2

I have to find occurrences of a certain string (needle) within another string (haystack) that don't occur between specific "braces".

For example consider this haystack: "BEGIN something END some other thing BEGIN something else END yet some more things." And this needle: "some" With the braces "BEGIN" and "END"

I want to find all needles that are not between braces. (there are two matches: the "some" followed by "other" and the "some" followed by "more")

I figured I could solve this with a Regex with negative lookahhead/lookbehind, but how?

I have tried

(?<!(BEGIN))some(?!(END))

which gives me 4 matches (obviously because no "some" is directly enclosed between "BEGIN" and "END")

I also tried

(?<!(BEGIN.*))some(?!(.*END))

but this gives me no matches at all (obviously because each needle is somehow preceeded by a "BEGIN")

No I'm stuck.

Here's the latest C# code I used:

string input = "BEGIN something END some other thing BEGIN something else END yet some more things.";
global::System.Text.RegularExpressions.Regex re = new Regex(@"(?<!(BEGIN.*))some(?!(.*END))");
global::System.Text.RegularExpressions.MatchCollection matches = re.Matches(input);
global::NUnit.Framework.Assert.AreEqual(2, matches.Count);
miasbeck
  • 1,046
  • 9
  • 14

4 Answers4

1

Would something like this work for you:

(?:^|END)((?!BEGIN).*?)(some)(.*?)(?:BEGIN|$)

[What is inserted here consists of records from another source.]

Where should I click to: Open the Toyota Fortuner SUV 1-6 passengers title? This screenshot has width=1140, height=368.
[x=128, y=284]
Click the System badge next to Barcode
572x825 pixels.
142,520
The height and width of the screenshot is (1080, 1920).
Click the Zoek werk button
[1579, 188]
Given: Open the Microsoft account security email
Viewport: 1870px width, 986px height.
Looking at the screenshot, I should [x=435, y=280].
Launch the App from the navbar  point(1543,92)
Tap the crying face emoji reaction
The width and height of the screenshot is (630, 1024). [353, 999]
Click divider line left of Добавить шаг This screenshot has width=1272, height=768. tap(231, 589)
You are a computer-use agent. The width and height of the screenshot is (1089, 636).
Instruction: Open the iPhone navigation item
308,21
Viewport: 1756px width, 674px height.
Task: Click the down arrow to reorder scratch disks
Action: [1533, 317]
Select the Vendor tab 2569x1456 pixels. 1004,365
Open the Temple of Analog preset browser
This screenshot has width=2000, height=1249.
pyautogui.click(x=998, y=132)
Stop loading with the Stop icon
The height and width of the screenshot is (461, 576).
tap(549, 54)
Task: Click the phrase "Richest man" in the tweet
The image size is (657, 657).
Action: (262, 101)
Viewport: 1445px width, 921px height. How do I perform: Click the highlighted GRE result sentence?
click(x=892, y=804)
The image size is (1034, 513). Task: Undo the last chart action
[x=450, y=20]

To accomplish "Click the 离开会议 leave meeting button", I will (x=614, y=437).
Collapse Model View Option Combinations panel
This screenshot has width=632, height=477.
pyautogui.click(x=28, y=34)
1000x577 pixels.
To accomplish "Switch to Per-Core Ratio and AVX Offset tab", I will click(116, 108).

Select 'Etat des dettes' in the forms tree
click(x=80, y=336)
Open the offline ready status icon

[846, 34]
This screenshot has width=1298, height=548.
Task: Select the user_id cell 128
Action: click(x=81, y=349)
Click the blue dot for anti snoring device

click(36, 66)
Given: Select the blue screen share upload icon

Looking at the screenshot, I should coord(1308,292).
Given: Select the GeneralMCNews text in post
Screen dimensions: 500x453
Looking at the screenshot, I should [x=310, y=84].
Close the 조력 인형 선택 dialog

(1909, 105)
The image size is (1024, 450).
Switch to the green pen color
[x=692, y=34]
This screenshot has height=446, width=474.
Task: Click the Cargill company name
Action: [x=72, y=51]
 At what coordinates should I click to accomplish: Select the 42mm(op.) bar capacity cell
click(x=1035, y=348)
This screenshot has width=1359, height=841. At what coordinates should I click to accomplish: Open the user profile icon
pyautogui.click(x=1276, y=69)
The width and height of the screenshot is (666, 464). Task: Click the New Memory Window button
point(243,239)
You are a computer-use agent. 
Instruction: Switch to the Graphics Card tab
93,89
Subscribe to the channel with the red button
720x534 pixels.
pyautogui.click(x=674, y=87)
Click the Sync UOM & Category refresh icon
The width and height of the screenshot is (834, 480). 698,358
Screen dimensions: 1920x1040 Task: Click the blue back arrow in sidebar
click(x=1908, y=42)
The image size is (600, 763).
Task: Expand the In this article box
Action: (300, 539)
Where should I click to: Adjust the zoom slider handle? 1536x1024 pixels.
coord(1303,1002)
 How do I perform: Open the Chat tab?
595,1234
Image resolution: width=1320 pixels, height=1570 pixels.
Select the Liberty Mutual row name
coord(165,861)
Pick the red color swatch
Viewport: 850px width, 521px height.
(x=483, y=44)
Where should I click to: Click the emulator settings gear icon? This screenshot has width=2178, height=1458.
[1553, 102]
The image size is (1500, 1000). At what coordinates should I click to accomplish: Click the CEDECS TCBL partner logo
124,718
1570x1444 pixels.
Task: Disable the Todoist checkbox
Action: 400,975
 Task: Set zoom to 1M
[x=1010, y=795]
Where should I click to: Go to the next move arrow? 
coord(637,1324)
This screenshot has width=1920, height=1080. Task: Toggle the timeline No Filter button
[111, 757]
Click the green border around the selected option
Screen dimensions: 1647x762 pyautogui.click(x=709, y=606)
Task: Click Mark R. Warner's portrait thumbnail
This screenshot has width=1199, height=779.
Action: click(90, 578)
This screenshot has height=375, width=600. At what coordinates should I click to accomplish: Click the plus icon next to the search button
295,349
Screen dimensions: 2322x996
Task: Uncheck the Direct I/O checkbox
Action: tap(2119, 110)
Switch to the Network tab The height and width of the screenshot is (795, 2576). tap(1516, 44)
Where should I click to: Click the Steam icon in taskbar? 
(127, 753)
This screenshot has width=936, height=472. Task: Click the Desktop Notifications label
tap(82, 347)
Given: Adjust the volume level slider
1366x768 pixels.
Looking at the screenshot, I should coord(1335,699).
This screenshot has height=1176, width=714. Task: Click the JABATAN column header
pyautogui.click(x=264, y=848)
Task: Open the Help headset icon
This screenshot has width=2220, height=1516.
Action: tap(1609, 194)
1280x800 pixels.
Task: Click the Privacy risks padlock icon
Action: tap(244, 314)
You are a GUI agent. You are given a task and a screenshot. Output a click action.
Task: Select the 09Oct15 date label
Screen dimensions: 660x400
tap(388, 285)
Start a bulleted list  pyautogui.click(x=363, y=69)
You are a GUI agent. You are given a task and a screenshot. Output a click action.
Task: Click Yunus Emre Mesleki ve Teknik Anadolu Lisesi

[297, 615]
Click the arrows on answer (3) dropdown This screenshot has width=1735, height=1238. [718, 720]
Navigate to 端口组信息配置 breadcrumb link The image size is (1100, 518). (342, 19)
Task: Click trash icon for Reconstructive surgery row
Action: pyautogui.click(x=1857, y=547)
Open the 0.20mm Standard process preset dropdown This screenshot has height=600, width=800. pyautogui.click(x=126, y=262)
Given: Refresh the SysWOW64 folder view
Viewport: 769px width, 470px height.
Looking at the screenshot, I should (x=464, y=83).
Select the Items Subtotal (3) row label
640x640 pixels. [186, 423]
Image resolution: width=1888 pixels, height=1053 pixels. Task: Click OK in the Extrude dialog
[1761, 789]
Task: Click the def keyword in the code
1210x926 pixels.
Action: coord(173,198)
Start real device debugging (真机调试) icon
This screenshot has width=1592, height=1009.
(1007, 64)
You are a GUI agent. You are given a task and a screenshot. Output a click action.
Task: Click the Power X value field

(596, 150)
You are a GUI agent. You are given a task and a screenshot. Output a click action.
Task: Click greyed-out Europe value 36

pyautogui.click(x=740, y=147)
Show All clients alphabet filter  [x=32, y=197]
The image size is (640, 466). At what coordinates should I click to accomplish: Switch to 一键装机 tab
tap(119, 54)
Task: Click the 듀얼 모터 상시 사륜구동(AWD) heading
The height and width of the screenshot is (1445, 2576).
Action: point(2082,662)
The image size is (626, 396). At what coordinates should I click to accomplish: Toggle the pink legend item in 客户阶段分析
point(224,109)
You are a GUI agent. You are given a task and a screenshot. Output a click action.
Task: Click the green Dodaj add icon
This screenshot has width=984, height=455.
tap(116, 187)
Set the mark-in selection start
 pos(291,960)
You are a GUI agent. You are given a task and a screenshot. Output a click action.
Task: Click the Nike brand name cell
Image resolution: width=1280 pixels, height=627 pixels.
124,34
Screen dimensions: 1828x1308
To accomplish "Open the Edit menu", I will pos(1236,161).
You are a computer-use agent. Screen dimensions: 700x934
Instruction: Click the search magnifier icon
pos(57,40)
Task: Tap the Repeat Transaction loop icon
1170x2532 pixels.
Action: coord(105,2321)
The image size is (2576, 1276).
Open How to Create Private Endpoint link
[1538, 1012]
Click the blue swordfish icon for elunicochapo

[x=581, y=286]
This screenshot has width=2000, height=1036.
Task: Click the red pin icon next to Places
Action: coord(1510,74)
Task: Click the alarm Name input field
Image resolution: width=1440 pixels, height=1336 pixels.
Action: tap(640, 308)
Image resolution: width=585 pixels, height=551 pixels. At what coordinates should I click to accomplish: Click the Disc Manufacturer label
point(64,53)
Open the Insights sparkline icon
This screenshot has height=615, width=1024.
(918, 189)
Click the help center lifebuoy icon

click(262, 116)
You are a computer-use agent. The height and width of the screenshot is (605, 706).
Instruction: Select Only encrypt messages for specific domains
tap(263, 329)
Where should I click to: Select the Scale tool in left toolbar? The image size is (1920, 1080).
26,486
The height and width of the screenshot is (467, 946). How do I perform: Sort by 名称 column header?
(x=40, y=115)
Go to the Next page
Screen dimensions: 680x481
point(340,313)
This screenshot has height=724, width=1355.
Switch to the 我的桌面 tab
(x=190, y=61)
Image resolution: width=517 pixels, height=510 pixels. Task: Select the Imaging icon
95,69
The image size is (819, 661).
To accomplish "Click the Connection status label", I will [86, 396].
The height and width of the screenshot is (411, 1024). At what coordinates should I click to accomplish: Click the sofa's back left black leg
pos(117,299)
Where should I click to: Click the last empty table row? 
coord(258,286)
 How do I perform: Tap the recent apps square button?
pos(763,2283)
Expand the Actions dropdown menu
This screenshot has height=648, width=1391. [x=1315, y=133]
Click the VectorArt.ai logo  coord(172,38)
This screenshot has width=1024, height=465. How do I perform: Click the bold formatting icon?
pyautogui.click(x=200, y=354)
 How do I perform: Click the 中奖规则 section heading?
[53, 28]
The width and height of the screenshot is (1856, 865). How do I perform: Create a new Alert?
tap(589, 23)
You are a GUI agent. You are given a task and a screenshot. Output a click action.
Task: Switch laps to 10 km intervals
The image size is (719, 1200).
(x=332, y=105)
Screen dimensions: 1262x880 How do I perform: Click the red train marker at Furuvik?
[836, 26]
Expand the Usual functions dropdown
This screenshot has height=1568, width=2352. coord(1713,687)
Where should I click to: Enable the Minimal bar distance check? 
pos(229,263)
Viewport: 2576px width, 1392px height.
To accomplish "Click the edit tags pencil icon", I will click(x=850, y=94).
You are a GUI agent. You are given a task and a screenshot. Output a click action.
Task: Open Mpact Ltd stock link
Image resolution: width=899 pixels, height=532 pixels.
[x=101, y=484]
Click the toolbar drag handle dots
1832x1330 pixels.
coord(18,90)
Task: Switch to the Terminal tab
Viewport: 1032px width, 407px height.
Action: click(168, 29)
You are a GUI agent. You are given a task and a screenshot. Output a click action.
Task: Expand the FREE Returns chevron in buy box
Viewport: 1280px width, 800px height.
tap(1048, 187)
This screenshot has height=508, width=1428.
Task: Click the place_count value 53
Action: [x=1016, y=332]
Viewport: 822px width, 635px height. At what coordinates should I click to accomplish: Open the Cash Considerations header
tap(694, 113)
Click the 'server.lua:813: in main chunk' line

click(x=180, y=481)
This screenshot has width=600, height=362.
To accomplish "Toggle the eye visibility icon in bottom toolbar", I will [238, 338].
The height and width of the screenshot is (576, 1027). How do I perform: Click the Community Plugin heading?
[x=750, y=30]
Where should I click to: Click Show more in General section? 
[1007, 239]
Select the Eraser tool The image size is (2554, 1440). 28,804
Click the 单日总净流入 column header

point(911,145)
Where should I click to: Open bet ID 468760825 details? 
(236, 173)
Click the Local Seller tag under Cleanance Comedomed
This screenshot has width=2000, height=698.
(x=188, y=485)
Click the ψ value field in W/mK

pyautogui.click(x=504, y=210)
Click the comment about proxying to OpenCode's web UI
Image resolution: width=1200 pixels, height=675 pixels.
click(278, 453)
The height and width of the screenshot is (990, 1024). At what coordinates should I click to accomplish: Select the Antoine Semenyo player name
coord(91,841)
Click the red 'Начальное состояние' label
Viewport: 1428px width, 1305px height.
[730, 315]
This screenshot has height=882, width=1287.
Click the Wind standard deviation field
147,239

This appears to match your text, as I tested using RegExDesigner.NET.

David Paxson
  • 553
  • 1
  • 3
  • 8
  • The above expression does it! Thanks alot. I only had to get Group[2].Value instead of Group[0].Value, but that's fine. Thanks also for mentioning RegExDesigner. I hadn't heard about it before. – miasbeck Apr 08 '11 at 16:27
  • I think this expression doesn't work if you have multiple `some`s between the same `end` and `begin` - "some some END BEGIN some some" – Kobi Apr 08 '11 at 16:43
1

One simple option is to skip the parts you don't want to match, and capture only the needles you need:

MatchCollection matches = Regex.Matches(input, "BEGIN.*?END|(?<Needle>some)");

You'll get the two "some"s you're after by taking the successful "Needle" groups out of all matches:

IEnumerable<Group> needles = matches.Cast<Match>()
                                    .Select(m => m.Groups["Needle"])
                                    .Where(g => g.Success);
Kobi
  • 135,331
  • 41
  • 252
  • 292
  • +1, this is pretty clever. Have you tested it? I can tell your idea is that the alternation operator (`|`) would make anything matching `BEGIN.*?END` short-circuit itself out of the capture group, but I didn't think alternation was short-circuiting in regular expressions. – Justin Morgan - On strike Apr 08 '11 at 20:04
  • Update: It does work. http://rubular.com/r/6mKSumbyuF. I'm definitely going to remember this trick. – Justin Morgan - On strike Apr 08 '11 at 20:08
  • @Justin - Thanks! This isn't really about short-circuiting, it's about how the matching engine works - if it finds a match for a `start-end` block, it wouldn't search and capture `some`. I have some explanations of that [here](http://stackoverflow.com/questions/5153980/#5154081), [here](http://stackoverflow.com/questions/4383068/4384901#4384901) and [here](http://stackoverflow.com/questions/5283269/#5288185). – Kobi Apr 08 '11 at 21:54
0

You might try splitting the string on occurrences of BEGIN or END so that you can insure that there is only one BEGIN and one END in the string that you apply your regex to. Also, if you are looking for occurrences of SOME that are outside your BEGIN/END braces then I think you'd want to look behind for END and lookahead for BEGIN (positive lookahead/behind), the opposite of what you have.

Hope this helps.

0

What if you just process the entire haystack and ignore the hay that is in between the braces (am I pushing the metaphor too far?)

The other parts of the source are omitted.